Explosion d’une maison dans l’Allier en mars : un gendarme est mort des suites de ses blessures

Samedi 22 avril, Gérald Darmanin a annoncé le décès de l’un des gendarmes PSIG de Vichy. Il avait été grièvement blessé, comme deux autres militaires, lors d’une intervention à La Chapelle, dans l’Allier, le 15 mars dernier.

Samedi 22 avril, le ministre de l’Intérieur Gérald Darmanin a annoncé le décès d’un des gendarmes du PSIG de Vichy. Il avait été grièvement blessé, comme deux autres militaires, lors d’une intervention à La Chapelle, dans l’Allier, le 15 mars dernier. Voici le message sur Twitter de Gérald Darmanin : « Profonde tristesse à l’annonce du décès, ce jour, du gendarme dont le pronostic vital était engagé à la suite d’une dramatique intervention dans l’Allier le 15 mars dernier. J’adresse toutes mes condoléances à sa famille, ses proches et ses camarades ».

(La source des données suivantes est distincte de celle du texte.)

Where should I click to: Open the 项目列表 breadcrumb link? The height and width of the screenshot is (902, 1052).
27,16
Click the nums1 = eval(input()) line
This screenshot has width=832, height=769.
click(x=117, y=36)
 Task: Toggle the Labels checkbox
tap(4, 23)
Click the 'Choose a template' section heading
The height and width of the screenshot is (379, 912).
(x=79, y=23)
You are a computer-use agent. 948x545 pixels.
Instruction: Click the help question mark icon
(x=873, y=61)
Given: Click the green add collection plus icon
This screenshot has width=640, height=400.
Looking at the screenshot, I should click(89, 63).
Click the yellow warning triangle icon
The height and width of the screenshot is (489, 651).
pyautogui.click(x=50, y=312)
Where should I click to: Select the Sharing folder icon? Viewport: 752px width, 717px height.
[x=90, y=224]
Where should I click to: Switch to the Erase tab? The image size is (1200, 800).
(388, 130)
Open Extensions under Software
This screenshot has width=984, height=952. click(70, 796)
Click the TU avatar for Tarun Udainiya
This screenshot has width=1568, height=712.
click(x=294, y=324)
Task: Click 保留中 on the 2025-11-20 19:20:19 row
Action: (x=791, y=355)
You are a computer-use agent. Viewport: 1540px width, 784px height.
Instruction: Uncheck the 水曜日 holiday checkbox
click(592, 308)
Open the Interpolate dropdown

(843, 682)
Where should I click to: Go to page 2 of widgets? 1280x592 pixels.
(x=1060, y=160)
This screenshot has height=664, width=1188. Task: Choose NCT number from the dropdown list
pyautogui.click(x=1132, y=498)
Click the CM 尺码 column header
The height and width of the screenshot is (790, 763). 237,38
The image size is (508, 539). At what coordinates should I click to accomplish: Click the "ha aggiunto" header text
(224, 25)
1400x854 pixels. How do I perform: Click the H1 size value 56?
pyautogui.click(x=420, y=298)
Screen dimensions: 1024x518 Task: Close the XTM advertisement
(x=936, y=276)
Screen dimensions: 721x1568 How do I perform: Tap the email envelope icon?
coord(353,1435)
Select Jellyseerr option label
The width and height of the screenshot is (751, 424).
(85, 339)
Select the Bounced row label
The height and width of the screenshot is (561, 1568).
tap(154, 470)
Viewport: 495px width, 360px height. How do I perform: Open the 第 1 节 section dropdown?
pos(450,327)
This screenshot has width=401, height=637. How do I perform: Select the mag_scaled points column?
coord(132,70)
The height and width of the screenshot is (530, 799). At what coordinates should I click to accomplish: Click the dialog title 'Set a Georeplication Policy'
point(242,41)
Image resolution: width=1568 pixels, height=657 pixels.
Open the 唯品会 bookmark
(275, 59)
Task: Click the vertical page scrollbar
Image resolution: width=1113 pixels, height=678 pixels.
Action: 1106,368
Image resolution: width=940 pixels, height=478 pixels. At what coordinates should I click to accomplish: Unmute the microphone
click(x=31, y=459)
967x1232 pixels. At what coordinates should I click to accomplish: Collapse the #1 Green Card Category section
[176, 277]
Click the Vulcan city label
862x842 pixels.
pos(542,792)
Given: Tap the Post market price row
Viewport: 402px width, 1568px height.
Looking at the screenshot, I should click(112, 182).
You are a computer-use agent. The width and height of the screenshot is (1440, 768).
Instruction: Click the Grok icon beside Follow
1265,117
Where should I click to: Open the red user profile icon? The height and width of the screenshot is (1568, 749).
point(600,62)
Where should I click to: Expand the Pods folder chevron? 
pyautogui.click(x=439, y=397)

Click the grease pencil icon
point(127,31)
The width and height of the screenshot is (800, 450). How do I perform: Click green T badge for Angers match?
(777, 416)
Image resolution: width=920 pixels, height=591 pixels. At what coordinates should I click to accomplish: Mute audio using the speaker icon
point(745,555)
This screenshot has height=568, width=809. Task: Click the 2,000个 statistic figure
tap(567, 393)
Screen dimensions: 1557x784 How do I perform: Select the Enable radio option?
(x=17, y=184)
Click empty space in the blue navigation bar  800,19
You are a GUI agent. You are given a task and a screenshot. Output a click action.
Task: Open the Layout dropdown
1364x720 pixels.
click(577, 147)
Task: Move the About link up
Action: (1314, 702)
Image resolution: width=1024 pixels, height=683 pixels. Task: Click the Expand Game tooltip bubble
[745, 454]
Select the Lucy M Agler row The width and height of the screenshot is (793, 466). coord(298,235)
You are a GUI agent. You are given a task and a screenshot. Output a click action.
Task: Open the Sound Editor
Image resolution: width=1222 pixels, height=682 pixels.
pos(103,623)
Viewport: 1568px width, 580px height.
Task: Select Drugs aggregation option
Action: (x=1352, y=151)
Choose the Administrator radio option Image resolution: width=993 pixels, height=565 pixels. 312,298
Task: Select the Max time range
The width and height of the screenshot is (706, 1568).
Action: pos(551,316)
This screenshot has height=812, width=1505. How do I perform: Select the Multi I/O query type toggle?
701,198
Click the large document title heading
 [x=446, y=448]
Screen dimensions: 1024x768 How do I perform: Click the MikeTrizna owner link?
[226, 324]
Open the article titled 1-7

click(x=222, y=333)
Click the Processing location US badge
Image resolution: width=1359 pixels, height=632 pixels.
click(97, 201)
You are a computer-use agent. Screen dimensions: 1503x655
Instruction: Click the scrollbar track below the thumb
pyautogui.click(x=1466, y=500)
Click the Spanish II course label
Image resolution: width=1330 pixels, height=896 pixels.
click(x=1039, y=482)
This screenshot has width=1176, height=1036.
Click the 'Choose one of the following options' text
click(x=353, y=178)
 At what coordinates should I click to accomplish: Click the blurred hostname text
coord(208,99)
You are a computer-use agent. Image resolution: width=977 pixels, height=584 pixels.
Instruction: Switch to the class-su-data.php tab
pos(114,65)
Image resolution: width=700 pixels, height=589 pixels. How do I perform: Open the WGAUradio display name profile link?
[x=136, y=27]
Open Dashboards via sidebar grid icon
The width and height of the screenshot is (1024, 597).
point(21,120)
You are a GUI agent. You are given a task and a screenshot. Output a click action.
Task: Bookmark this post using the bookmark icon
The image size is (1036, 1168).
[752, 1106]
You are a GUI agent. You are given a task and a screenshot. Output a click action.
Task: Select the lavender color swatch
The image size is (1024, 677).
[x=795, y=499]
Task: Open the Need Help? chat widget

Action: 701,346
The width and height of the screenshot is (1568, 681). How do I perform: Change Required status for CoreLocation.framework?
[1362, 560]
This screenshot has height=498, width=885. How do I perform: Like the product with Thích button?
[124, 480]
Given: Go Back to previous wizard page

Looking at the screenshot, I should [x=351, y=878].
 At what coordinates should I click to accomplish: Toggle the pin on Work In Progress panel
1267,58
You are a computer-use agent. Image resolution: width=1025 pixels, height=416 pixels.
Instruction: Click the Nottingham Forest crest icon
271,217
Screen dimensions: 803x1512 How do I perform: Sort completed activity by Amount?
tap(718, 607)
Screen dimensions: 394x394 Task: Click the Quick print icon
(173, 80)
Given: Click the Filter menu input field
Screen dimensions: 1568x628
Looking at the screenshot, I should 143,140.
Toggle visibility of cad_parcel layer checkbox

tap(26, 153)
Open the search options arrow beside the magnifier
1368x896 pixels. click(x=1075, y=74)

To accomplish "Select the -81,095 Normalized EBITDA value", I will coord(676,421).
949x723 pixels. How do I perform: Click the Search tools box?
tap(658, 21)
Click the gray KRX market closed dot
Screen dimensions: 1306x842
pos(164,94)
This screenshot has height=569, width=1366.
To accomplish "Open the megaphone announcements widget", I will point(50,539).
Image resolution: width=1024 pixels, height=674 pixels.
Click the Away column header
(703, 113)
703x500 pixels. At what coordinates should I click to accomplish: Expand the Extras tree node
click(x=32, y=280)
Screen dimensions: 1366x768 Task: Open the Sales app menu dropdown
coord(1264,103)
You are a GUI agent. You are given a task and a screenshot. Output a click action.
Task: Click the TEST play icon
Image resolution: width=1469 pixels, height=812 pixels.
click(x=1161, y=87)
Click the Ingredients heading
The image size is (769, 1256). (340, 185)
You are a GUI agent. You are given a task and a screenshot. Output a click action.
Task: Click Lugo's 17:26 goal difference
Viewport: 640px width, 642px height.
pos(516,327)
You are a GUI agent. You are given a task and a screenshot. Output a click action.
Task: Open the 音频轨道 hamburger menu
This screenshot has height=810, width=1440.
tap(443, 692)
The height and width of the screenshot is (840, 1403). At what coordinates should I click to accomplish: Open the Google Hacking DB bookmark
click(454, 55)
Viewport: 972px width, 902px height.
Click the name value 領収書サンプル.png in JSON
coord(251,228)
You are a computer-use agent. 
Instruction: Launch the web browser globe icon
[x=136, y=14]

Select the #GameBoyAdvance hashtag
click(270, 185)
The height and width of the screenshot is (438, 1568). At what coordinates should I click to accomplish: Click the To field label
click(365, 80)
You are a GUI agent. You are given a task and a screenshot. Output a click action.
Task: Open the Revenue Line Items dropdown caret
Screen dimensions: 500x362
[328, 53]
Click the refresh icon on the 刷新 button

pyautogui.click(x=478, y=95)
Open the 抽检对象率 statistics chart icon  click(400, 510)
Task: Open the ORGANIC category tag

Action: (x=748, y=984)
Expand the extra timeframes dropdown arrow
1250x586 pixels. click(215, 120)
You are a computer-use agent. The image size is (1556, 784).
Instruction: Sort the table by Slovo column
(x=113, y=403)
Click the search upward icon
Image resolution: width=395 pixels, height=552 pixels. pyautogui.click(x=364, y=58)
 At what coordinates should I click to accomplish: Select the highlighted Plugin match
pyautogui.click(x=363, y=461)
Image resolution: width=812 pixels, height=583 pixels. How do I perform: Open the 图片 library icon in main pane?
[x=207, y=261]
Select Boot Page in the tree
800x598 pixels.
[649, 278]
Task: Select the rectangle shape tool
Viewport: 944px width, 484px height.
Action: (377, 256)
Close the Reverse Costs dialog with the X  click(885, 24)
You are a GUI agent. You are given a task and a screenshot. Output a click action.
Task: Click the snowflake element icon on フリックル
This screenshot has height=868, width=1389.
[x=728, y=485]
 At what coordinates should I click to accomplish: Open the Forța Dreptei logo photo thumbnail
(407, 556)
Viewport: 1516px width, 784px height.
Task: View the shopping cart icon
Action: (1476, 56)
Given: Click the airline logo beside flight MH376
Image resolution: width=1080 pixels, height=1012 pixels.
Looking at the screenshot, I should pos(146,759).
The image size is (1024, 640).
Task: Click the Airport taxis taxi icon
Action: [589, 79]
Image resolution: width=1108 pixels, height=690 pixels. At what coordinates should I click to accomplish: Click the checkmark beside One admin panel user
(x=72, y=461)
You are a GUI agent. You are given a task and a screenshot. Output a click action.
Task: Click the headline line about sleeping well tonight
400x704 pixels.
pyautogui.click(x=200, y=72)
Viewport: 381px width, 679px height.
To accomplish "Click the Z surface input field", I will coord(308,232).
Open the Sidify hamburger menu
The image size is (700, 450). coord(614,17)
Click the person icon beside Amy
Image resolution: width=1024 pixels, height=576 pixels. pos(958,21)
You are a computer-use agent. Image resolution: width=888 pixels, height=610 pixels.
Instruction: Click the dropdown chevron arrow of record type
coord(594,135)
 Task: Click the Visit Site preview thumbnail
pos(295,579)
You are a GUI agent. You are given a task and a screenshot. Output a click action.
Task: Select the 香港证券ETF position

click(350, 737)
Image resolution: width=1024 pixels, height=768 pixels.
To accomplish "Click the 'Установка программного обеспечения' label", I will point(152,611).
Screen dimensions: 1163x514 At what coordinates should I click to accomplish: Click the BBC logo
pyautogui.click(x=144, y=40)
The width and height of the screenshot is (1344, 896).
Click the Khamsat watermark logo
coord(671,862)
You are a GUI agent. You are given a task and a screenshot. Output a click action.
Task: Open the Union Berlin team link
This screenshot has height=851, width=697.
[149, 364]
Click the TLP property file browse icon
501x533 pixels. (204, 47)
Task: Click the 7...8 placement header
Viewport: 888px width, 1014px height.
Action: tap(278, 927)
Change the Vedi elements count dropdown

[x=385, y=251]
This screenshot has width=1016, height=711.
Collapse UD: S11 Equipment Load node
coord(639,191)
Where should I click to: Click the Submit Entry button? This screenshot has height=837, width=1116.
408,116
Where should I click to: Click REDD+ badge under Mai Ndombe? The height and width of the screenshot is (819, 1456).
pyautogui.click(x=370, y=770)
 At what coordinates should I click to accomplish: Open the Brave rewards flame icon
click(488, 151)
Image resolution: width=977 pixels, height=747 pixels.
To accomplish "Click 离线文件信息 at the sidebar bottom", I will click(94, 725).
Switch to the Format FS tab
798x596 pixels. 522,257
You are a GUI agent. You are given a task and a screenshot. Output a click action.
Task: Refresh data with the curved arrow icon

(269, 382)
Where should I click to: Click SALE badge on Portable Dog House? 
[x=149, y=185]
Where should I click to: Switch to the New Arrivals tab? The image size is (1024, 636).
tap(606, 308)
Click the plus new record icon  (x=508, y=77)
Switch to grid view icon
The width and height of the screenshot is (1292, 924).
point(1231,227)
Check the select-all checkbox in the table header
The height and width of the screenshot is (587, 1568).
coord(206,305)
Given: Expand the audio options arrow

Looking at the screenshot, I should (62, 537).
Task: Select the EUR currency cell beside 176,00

Agé de 27 ans, le gendarme était hospitalisé à Lyon

L'hypothèse d'un "traquenard"


Trois gendarmes de l'Allier avaient été grièvement blessés lors de l'explosion d'une maison, alors qu'ils tentaient d'interpeller son occupant à La Chapelle mercredi 15 mars. L'individu a été tué dans l'explosion de son logement. La trace de supercarburants et d'une bouteille de gaz de 13 kg, semi-ouverte, a été mise en évidence. Une expertise psychiatrique avait relevé une personnalité de type paranoïaque et des troubles délirants. L’homme était également soumis à une obligation de soins, qu’il respectait, selon le procureur qui s’était exprimé lors d’une conférence de presse, le 17 mars. Une dégradation de son état avait été mise en évidence en raison de son isolement et de difficultés financières. Il reprochait aux gendarmes des patrouilles passant devant son domicile, indiquait alors le procureur. "Depuis septembre 2019, il appelait régulièrement pour se plaindre de la justice qui le condamnait, selon lui, parce qu'il était noir. Ces plaintes de racisme étaient récurrentes", ajoutait le procureur. Selon le procureur de la République, Eric Neveu, les premiers éléments recueillis dessinent la piste d'un geste suicidaire, avec l'intention "de tuer des gendarmes".

Des gendarmes blessés

Lors de l’arrivée de forces de l’ordre, l’intéressé discutait devant son domicile avec un voisin. Il a ensuite disparu dans son domicile, laissant la porte ouverte. Après avoir brièvement tenté de convaincre l’individu de sortir, les gendarmes sont entrés. C’est alors que les renforts, restés à l’extérieur, ont senti une forte odeur d’hydrocarbures. Le procureur racontait : « Dans le même temps, une fumée se dégageait de la maison. Très rapidement, un embrasement spontané, par effet de souffle, refermait violemment la porte. » Les 3 gendarmes rentrés dans la maison ont réussi à sortir du brasier, leurs vêtements en feu, grâce à l’intervention des militaires restés à l’extérieur. La violence de l’incendie les a empêchés de retourner porter secours au mis en cause, dont le corps a été retrouvé calciné. Les 3 gendarmes à l’intérieur ont été grièvement brûlés. Les 4 autres ont subi des brûlures plus légères en portant secours à leurs collègues.